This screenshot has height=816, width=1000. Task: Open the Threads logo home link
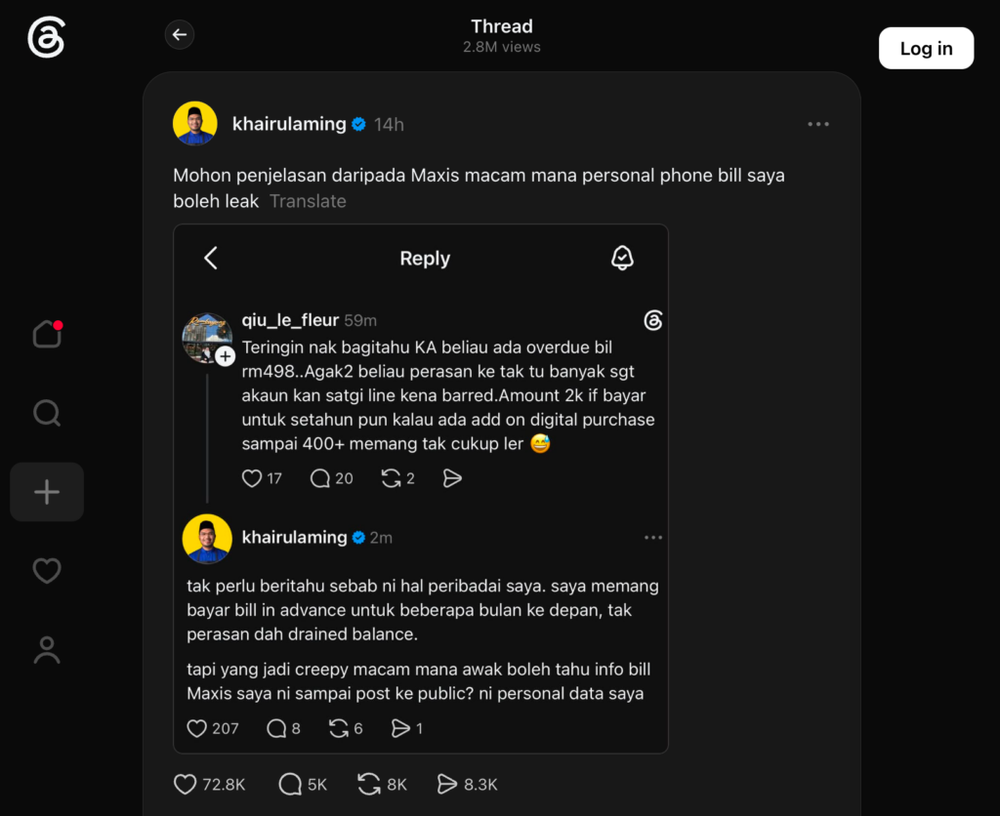(x=46, y=37)
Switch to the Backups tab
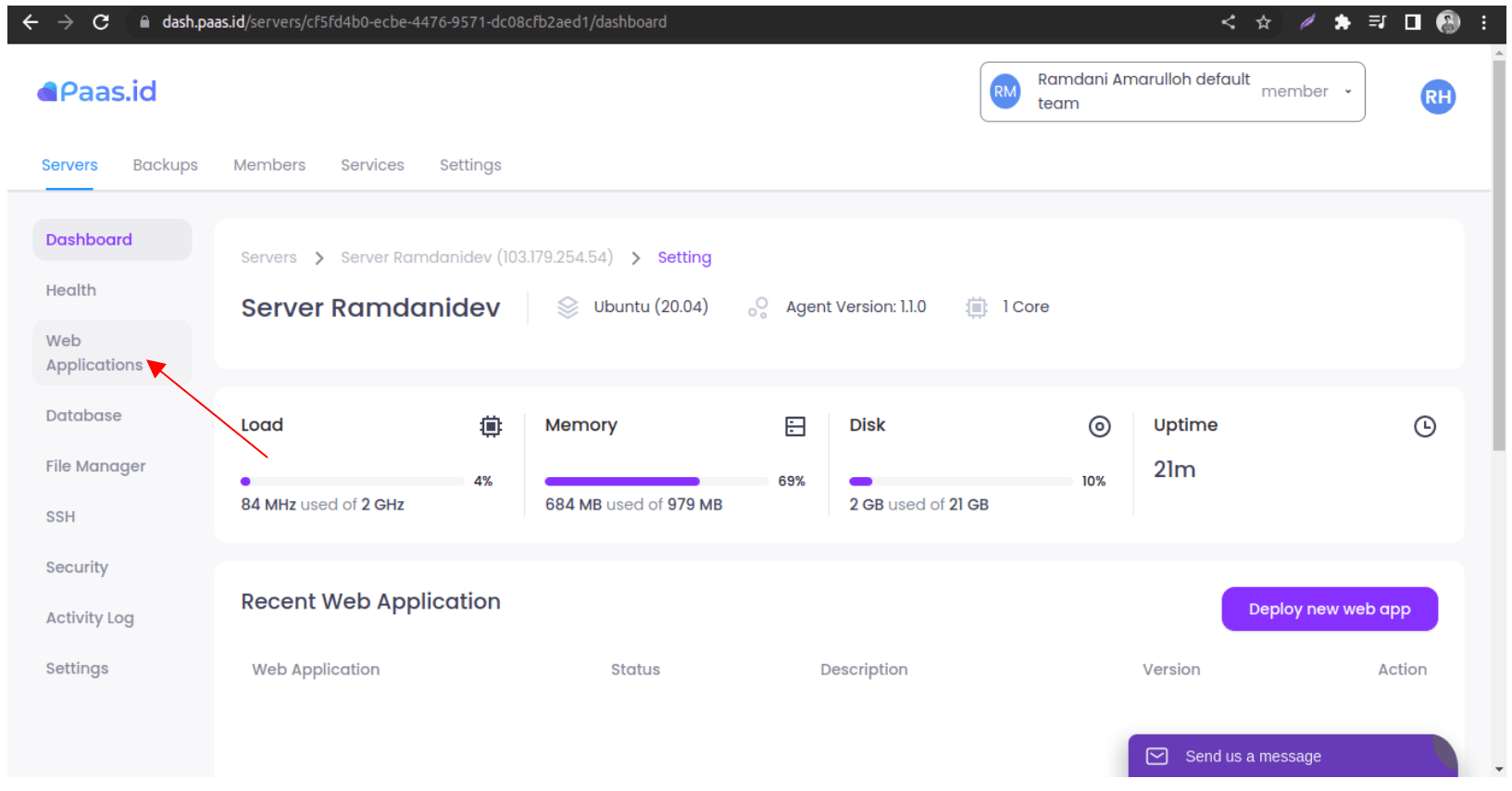The width and height of the screenshot is (1512, 791). point(165,165)
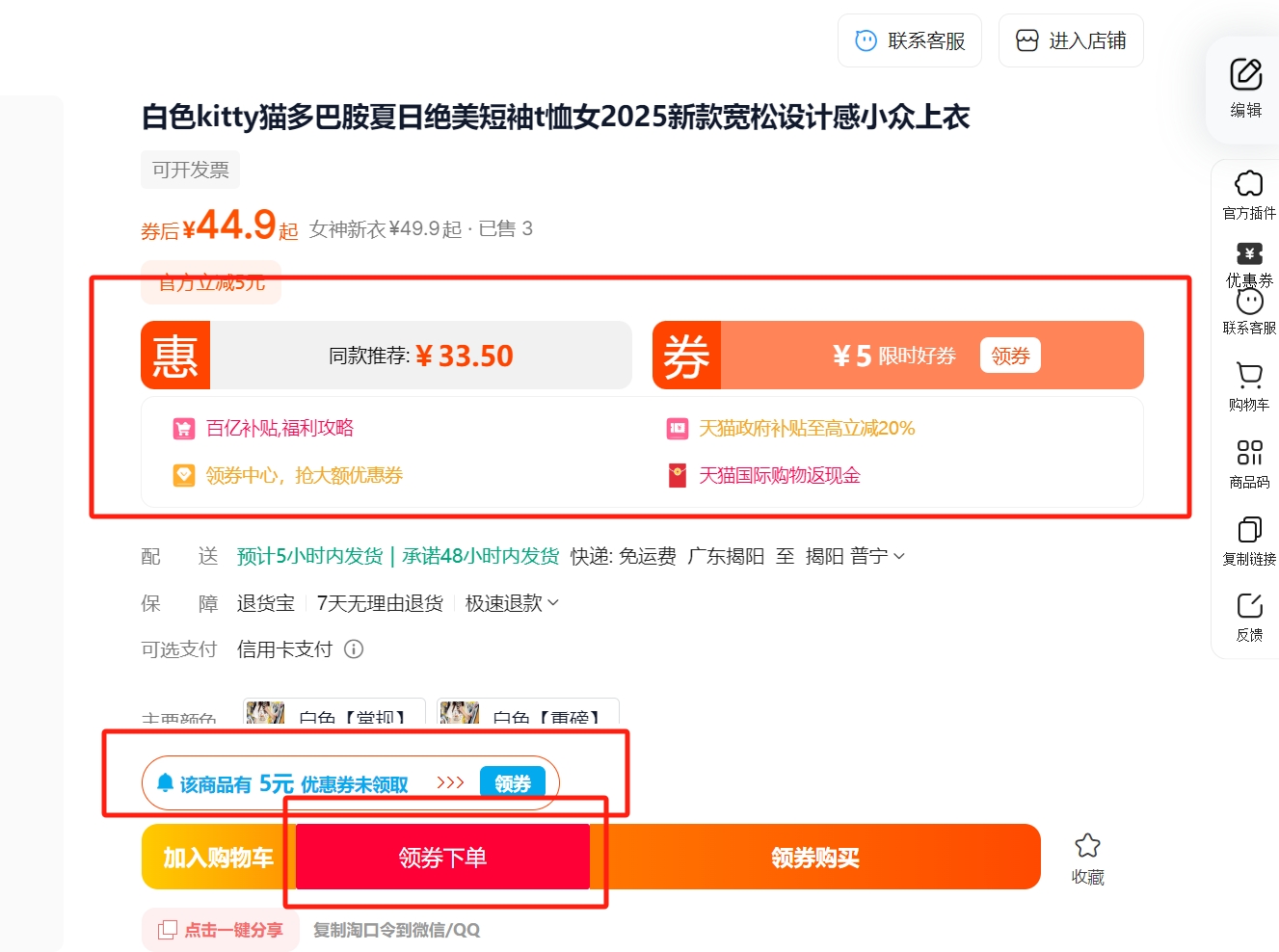This screenshot has width=1279, height=952.
Task: Select the 白色【重磅】 color option
Action: pyautogui.click(x=528, y=713)
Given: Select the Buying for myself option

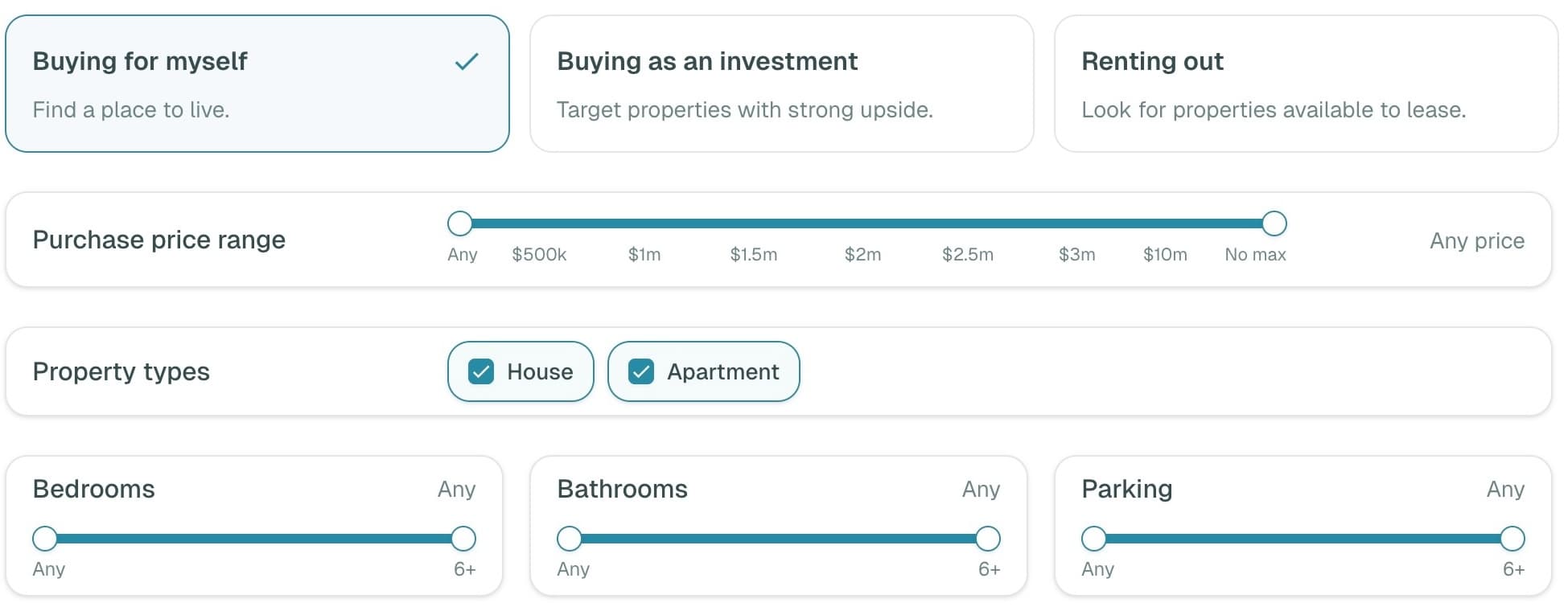Looking at the screenshot, I should click(x=257, y=84).
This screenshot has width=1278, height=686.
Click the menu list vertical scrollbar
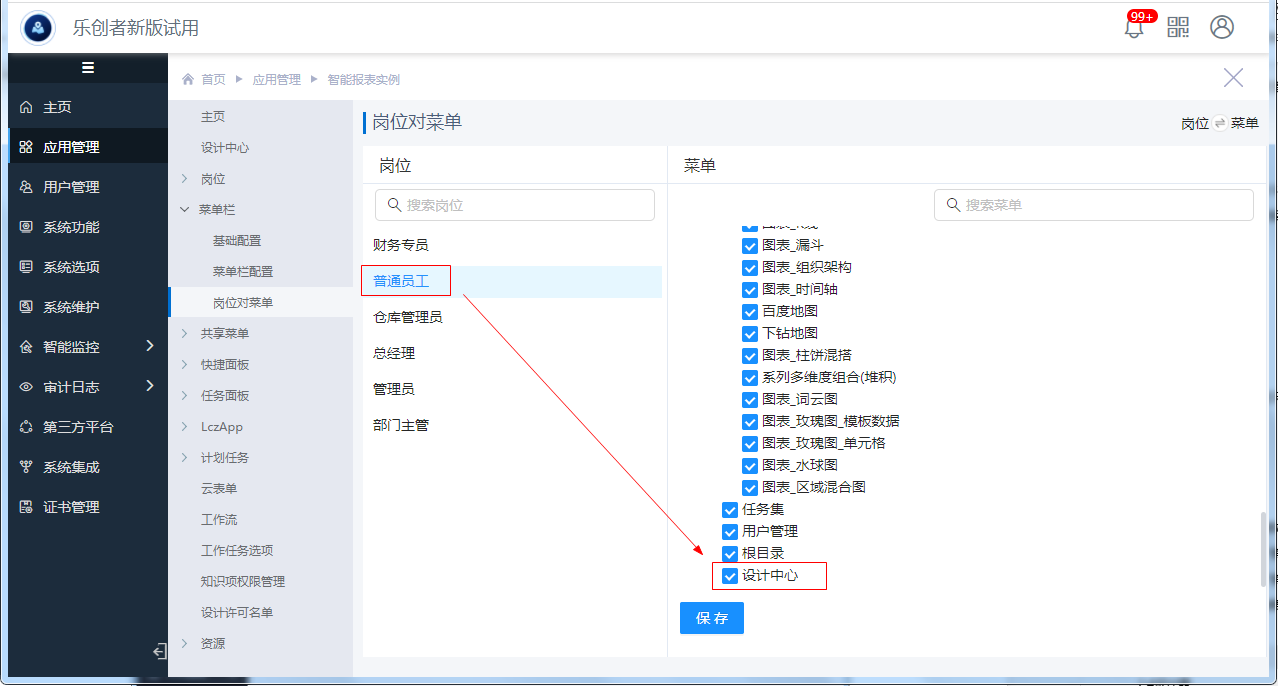click(1263, 549)
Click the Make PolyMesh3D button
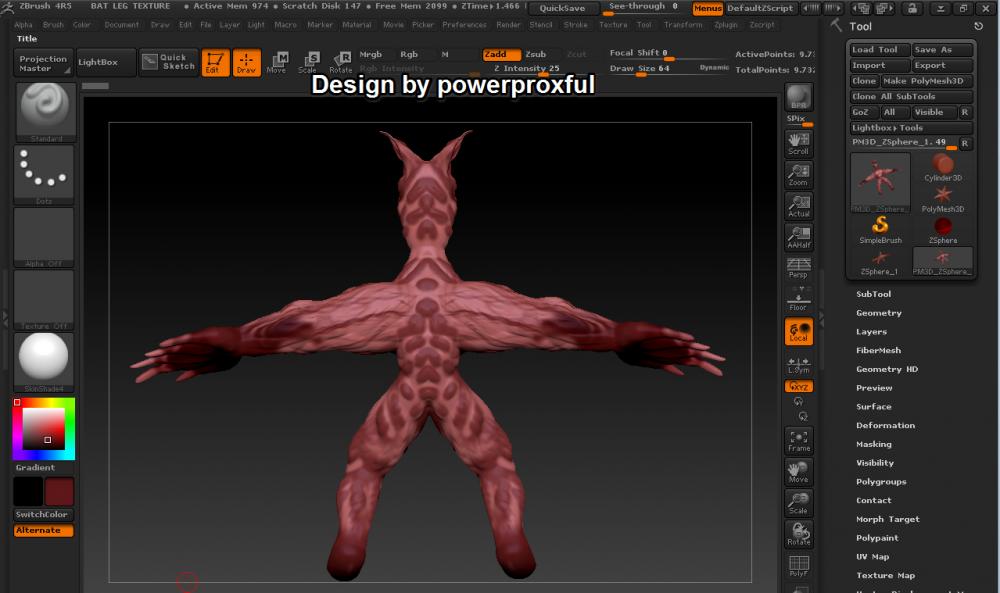This screenshot has height=593, width=1000. (x=923, y=81)
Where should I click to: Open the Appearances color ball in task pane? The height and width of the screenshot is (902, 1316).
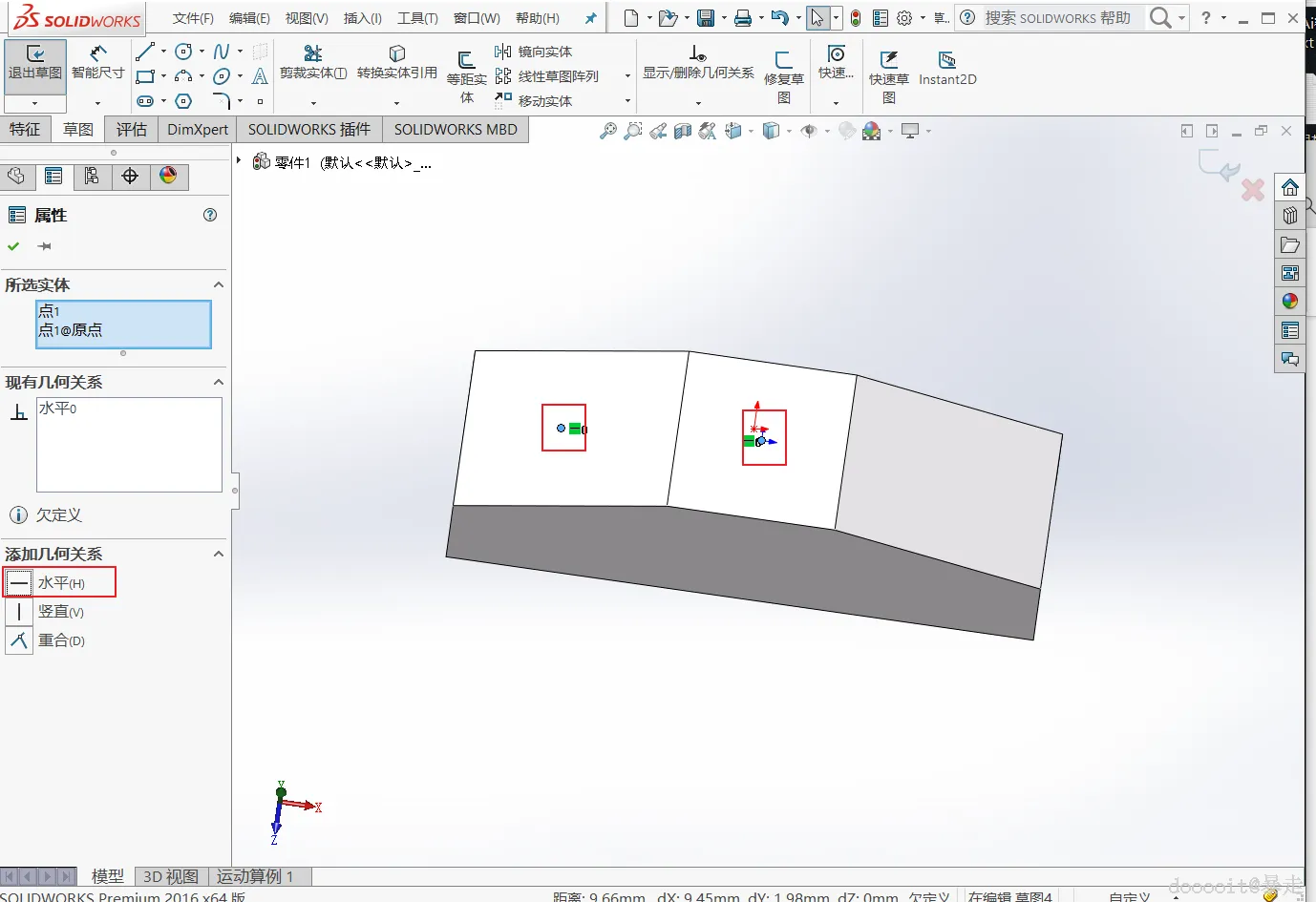[1290, 302]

○ ○ ○ ○ ○

**What is being asked**
In the answer, the entries should be restated verbatim, with all pictures omitted.

**Solution to the problem**
This screenshot has height=816, width=1000. Task: Open the Threads logo home link
(x=46, y=37)
Switch to the Backups tab
The width and height of the screenshot is (1512, 791). point(165,165)
This screenshot has width=1279, height=952.
Task: Select the 白色【重磅】 color option
Action: pyautogui.click(x=528, y=713)
Given: Select the Buying for myself option

Looking at the screenshot, I should click(x=257, y=84).
This screenshot has width=1278, height=686.
Click the menu list vertical scrollbar
click(1263, 549)
Click the Make PolyMesh3D button
This screenshot has height=593, width=1000. (x=923, y=81)
Where should I click to: Open the Appearances color ball in task pane? The height and width of the screenshot is (902, 1316).
[1290, 302]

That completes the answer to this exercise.